Quanto dura la presa in carico?Mediamente nel 2023 ogni anziano è stato assistito in Adi per circa tre mesi (123 giornate di cura). La durata media di ogni presa in carico (ogni anziano può essere stato preso in carico più volte nello stesso anno) è di poco più di due mesi (figura 3).
La polverizzazione dell’assistenza sembra l’effetto del combinato disposto del disegno dell’investimento Pnrr, che prevede:
- un sistema di monitoraggio basato sulla sola numerosità degli assistiti;
- un sistema di finanziamento per utente quantificato sulla base di un pacchetto standard predefinito, quota garantita anche ai casi di erogazione inferiore al pacchetto standard.
Il Pnrr sembra dunque aver promosso un ampliamento dell’utenza a discapito dell’intensità e della durata del servizio, accentuando l’annosa criticità del nostro sistema di assistenza domiciliare, che non si configura come un intervento per le esigenze della non autosufficienza.
Figura 3 – Indicatori di durata/volumi complessivi
Una prima valutazione d’insieme
Il Sistema sanitario nazionale cerca di fare della casa il luogo privilegiato di cura. Per un sistema “ospedalocentrico” pensato per le acuzie, con obiettivi solo per i servizi tradizionali (ricoveri, specialistica ambulatoriale), aver dato alle regioni target per la domiciliarità è un passo in avanti. I dati dimostrano che il servizio si sta diffondendo, ma la crescita ha il limite di un incremento dell’assistenza di breve durata e con scarsa frequenza degli accessi. Si fa più Adi per gestire esigenze di bassa complessità di tipo episodico (ad esempio per i prelievi) o per fare sanità d’iniziativa. Gli interventi più intensivi, continuativi e multidisciplinari non hanno trovato le stesse risposte. È probabile che le regioni abbiano sviluppato soprattutto l’Adi prestazionale poiché eventuali investimenti su quella più intensiva e integrata non sarebbero stati valorizzati dal sistema di monitoraggio del Pnrr, che mette l’accento sul solo numero degli utenti, a prescindere dall’erogazione per caso.

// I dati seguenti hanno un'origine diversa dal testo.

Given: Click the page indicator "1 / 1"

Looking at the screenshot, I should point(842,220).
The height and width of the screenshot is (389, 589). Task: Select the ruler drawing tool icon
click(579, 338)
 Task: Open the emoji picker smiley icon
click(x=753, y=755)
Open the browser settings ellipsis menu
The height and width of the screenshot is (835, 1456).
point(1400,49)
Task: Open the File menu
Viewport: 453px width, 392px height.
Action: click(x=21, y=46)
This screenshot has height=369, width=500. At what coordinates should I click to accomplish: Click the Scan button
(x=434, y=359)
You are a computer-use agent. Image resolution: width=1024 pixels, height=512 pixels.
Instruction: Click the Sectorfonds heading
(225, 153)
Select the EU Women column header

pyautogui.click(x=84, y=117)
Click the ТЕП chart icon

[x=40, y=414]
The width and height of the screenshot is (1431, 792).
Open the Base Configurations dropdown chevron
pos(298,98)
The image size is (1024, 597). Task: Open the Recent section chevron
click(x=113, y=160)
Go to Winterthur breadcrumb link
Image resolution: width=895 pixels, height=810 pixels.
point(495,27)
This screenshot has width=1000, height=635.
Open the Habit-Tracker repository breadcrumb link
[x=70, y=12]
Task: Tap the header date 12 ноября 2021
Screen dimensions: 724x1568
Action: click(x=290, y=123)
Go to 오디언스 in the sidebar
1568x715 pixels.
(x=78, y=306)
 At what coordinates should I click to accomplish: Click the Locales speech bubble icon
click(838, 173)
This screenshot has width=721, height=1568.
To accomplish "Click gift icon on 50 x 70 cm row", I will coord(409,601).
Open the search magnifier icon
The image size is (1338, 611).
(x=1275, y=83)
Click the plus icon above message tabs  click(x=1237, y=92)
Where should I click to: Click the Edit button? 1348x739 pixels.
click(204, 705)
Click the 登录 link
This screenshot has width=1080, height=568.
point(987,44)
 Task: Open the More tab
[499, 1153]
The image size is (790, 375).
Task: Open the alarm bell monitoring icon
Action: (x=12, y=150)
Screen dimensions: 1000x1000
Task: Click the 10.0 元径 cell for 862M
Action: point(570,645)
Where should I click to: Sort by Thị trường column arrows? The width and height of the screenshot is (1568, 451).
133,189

Non sembra essere stata risolta la storica carenza di un servizio domiciliare pensato per la presa in carico della non autosufficienza, anzi sembra accentuarsi un modello prestazionale per gestire le sole fasi di acuzie, al massimo quelle postacuzie.
Una siffatta evoluzione dell’Adi non sembra peraltro coerente con le logiche dei piani per la cronicità, che raccomandano la stratificazione dell’utenza per livelli di bisogno, con un’erogazione proporzionale: assistenza più intensiva agli anziani multipatologici e complessi, con limitazioni funzionali ed elevati bisogni sociali, ovvero per quelli al vertice della piramide della cronicità.
Allo stato dell’arte, è prematuro verificare se questo tipo di Adi aggiuntiva sia stata utile al Ssn per ridurre le degenze ospedaliere, limitare i ricoveri inappropriati o ripetuti, gli accessi in pronto soccorso, a prevenire o ritardare le istituzionalizzazioni. Questi ultimi, però, sono risultati presumibilmente conseguibili solo se l’Adi è continuativa e intensiva.
Ci sono dunque margini di miglioramento per potenziare l’efficacia del servizio e per disegnare politiche che incentivino risposte adeguate ai bisogni degli anziani. È tempo di realizzare un più fine monitoraggio degli sforzi assistenziali al domicilio, che tenga conto della complessità degli obiettivi a cui il welfare domiciliare è chiamato a contribuire.
* L’analisi illustrata nell’articolo è stata effettuata nell’ambito dei lavori che il Patto per la non autosufficienza conduce anche al fine di formulare proposte evolutive per l’attuale modello di assistenza agli anziani.
Le idee e le opinioni espresse in questo articolo sono da attribuire all’autore e non investono la responsabilità dell’ente di cui è dipendente.